Sat Sept 28 and Sun Sept 29, Showbox, $10.

"All I have, all I am, all I can/For him... "

These are not lines you'd expect to hear in a Sleater-Kinney song, at least not without remove or reproach. But not only do the lines appear--in "Sympathy," the final song on the band's latest album, One Beat--they're the refrain. More striking is the fact that the lines are delivered not through the filter of some weak-willed woman narrator, as might be assumed, but by Corin Tucker at her rawest. Even from a band that has always been defined by the directness of its music, "Sympathy" is a shocker, a naked fever of confession, anguish, and surrender made all the more harrowing because it's addressed to God.

Sleater-Kinney spent its last two albums experimenting. Though full of excellent things, both The Hot Rock and All Hands on the Bad One felt like pieces of a collage that had not yet been fully visualized. One Beat completes the mural, synthesizing adventurous energy with the visceral abandon that makes the band a phenomenon to behold. Though the performances on the new record are often playful--Carrie Brownstein's vocals are particularly theatrical--the songs are fraught with personal urgency, a desire to express the state of the self in a world gone wrong. Nowhere is that self laid barer than on "Sympathy," a song that introduces a new theme to the self-determined world of Sleater-Kinney music: supplication.

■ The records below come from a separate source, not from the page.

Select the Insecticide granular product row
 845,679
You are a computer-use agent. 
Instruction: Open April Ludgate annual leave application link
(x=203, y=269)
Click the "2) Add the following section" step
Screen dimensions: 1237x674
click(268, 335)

"I know I come to you only when in need," Tucker sings over a raw, bluesy slide guitar. "I'm not the best believer, not the most deserving... " This common confession sets the stage for a reluctant prayer--reluctant because it forces the singer to admit a grudging belief in a power greater than her own, but also because it derives from an elemental human terror. "Sympathy" is about an imperiled pregnancy. An unborn child--"precious baby, is your life hanging by a thread?"--is the "him" for whom Tucker would give all she is, but her will proves useless, so she turns elsewhere ("I'd beg you on bended knee for him"), and the song turns, too.

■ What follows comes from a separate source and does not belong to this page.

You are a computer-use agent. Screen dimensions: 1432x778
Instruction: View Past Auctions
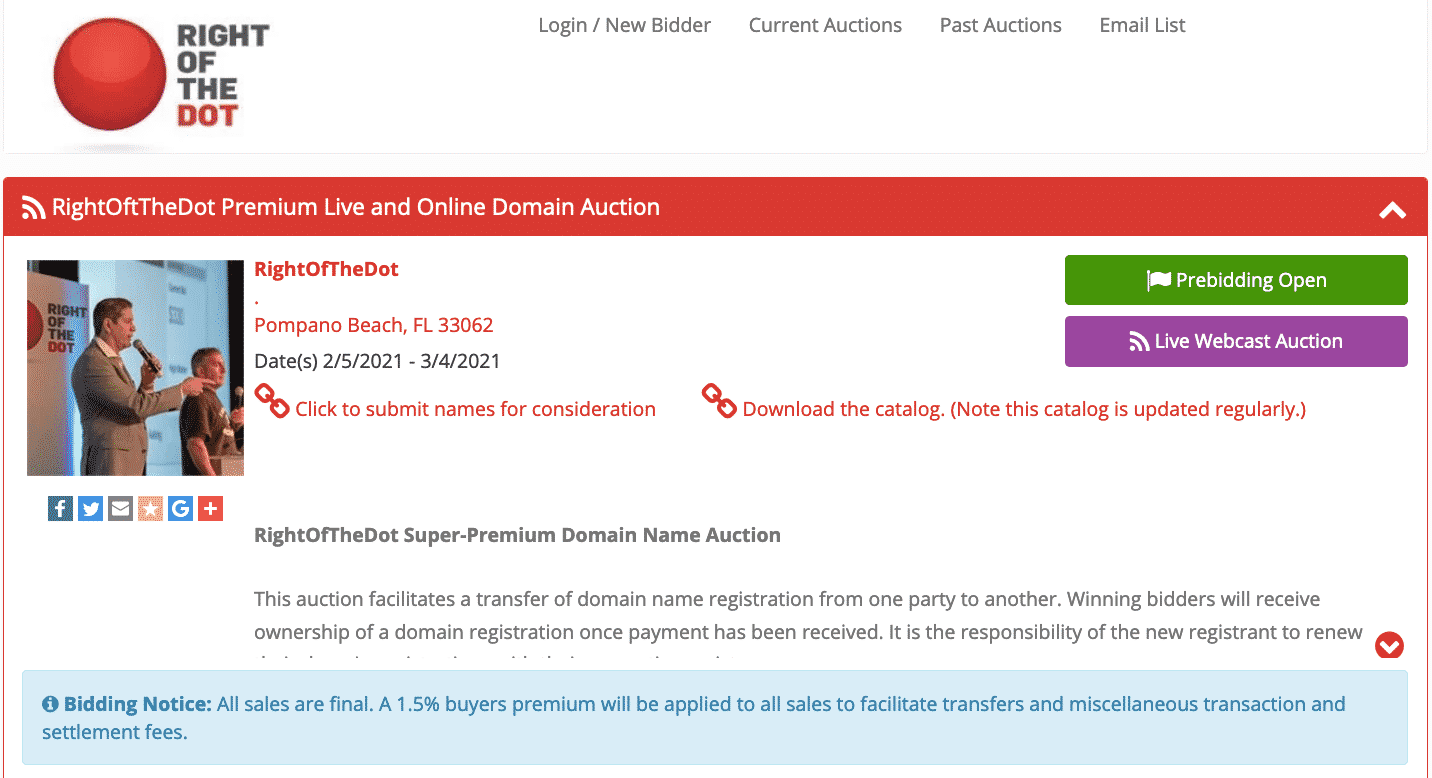(x=1000, y=26)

Enter Carrie Brownstein. Tucker's lone blues line gives way to an ominous guitar duet as Brownstein reaches down into the subconscious to echo and expand upon her partner's dismay. "I've got this curse on my hands," she sings. "All I touch fades to black, turns to dust, turns to sand." It's a less specific confession, but no less brutal; the words nail the impotent fury of watching a friend go through hell, the fruitless desire to take the suffering on yourself. This is the sympathy the title refers to, and as the nightmare scenes--"the doctor with the deep long face" who "only wants to give us the very worst case"--unfold, the expression of Brownstein and Tucker's musical symbiosis becomes more resonant than ever.

When an artist as righteous as Corin Tucker declares that "there's no righteousness in your darkest moment," it forces a reckoning. No matter what your politics, no matter how good your band is, you will die, and only "in the face of what we're most afraid of" can we ever know what we truly believe. Brownstein's voice breaks audibly as she sings the lines that sum up not only the song, but the process by which her band endures. "I look for hope in the dark, the shadow cast by your heart/It's the grammar of faith—no more rules, no restraints."

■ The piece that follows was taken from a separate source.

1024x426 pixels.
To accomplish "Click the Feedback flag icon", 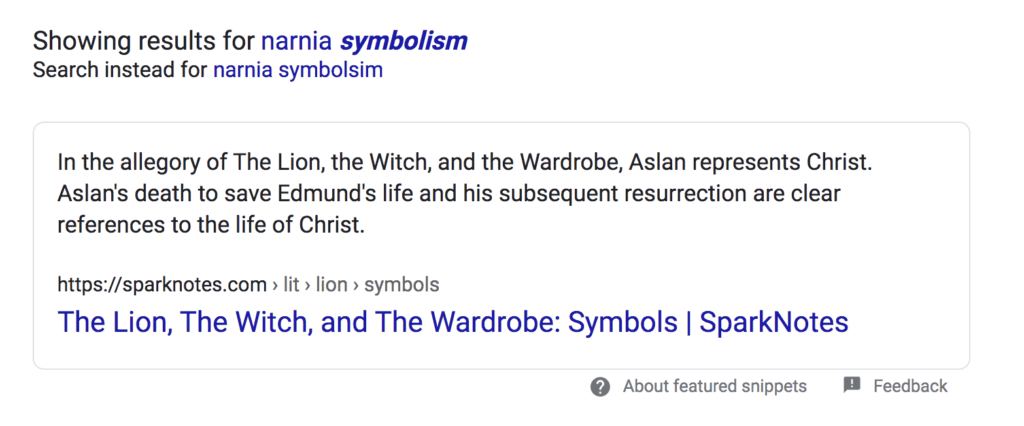I will (852, 385).
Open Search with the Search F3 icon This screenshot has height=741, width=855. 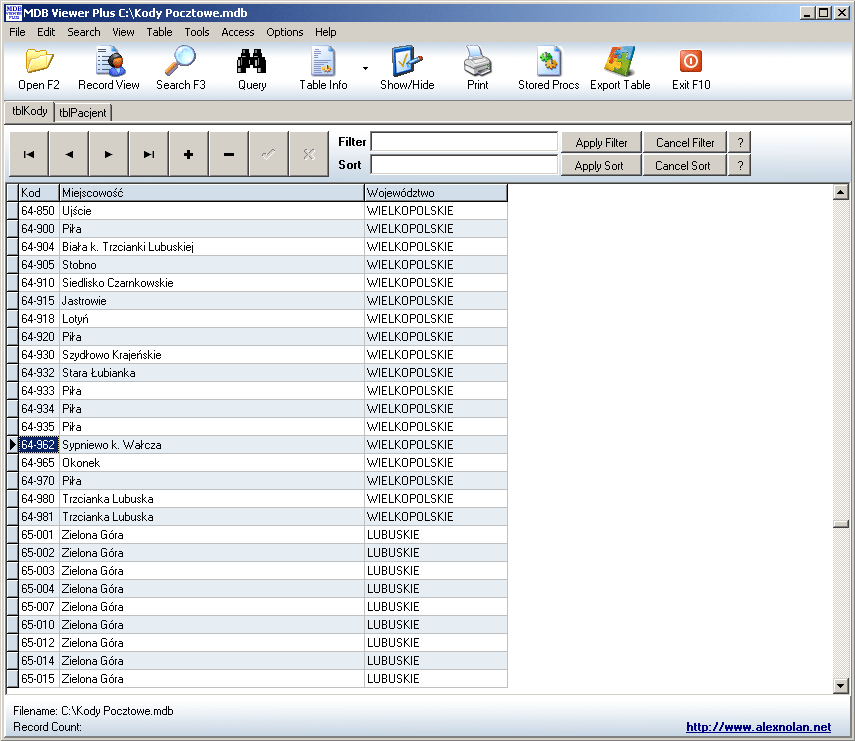coord(180,67)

"Sympathy" is about birth and death, but it's really about the fear that attends them both in equal measures. For the mother in the song (Is it really Tucker, whose beautiful, healthy toddler is pictured in the sleeve?), the fear yields the revelation of what truly matters most. For the band playing the song, the fear adds severity to the fearlessness on which they have founded their musical dialogue. For both, it leads to a choice. In the face of death and life, Sleater-Kinney chooses the grammar of faith. And they answer it for each other.

"How angry I would be if you'd taken him away," Tucker warns as "Sympathy" and One Beat wind to a close. "I wish I was wiser but instead, I'll be grateful... " In these plain lines, everything about Sleater-Kinney changes; a voice famous for its strength admits an absolute weakness, and in doing so, achieves a power greater than any of its faithful listeners ever imagined.